**What the exercise asks**: Would you reproduce, word for word, only the lines from the one with "This screenshot has height=160, width=417." to the end of the listing below?

**Information shown**:
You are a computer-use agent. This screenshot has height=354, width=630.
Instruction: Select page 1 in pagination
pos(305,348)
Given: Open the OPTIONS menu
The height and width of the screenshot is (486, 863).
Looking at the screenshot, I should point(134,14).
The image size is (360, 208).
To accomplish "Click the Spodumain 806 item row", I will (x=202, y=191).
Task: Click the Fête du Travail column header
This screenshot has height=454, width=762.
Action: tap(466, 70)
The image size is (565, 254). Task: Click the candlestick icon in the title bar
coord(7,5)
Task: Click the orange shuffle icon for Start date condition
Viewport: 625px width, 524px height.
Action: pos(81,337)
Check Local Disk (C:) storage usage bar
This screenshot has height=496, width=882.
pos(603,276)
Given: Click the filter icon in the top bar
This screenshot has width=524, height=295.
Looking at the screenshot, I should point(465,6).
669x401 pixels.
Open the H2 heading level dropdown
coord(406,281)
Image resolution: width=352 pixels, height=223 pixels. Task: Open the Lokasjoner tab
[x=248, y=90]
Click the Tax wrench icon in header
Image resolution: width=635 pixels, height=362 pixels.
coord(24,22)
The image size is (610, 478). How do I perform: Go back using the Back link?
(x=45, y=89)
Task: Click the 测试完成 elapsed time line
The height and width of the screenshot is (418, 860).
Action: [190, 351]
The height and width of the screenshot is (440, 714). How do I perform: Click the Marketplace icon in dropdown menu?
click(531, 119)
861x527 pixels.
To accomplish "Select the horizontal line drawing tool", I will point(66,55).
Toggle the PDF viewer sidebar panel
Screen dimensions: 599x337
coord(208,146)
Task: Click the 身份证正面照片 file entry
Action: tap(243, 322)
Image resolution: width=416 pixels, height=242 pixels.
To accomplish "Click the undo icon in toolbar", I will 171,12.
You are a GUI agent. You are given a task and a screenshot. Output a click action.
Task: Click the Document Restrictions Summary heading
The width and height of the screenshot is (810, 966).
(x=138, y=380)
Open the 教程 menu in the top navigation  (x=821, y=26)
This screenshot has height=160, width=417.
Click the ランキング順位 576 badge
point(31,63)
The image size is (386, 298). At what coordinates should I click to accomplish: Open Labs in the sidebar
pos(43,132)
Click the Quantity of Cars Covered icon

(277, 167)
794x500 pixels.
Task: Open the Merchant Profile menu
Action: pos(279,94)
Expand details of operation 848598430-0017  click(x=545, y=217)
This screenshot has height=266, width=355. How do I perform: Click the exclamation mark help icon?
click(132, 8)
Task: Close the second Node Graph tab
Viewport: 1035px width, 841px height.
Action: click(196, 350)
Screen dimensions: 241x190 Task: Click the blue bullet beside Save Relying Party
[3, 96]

**Result for this exercise**:
This screenshot has height=160, width=417.
Click the ランキング順位 576 badge
point(31,63)
The image size is (386, 298). At what coordinates should I click to accomplish: Open Labs in the sidebar
pos(43,132)
Click the Quantity of Cars Covered icon

(277, 167)
794x500 pixels.
Task: Open the Merchant Profile menu
Action: pos(279,94)
Expand details of operation 848598430-0017  click(x=545, y=217)
This screenshot has height=266, width=355. How do I perform: Click the exclamation mark help icon?
click(132, 8)
Task: Close the second Node Graph tab
Viewport: 1035px width, 841px height.
Action: click(196, 350)
Screen dimensions: 241x190 Task: Click the blue bullet beside Save Relying Party
[3, 96]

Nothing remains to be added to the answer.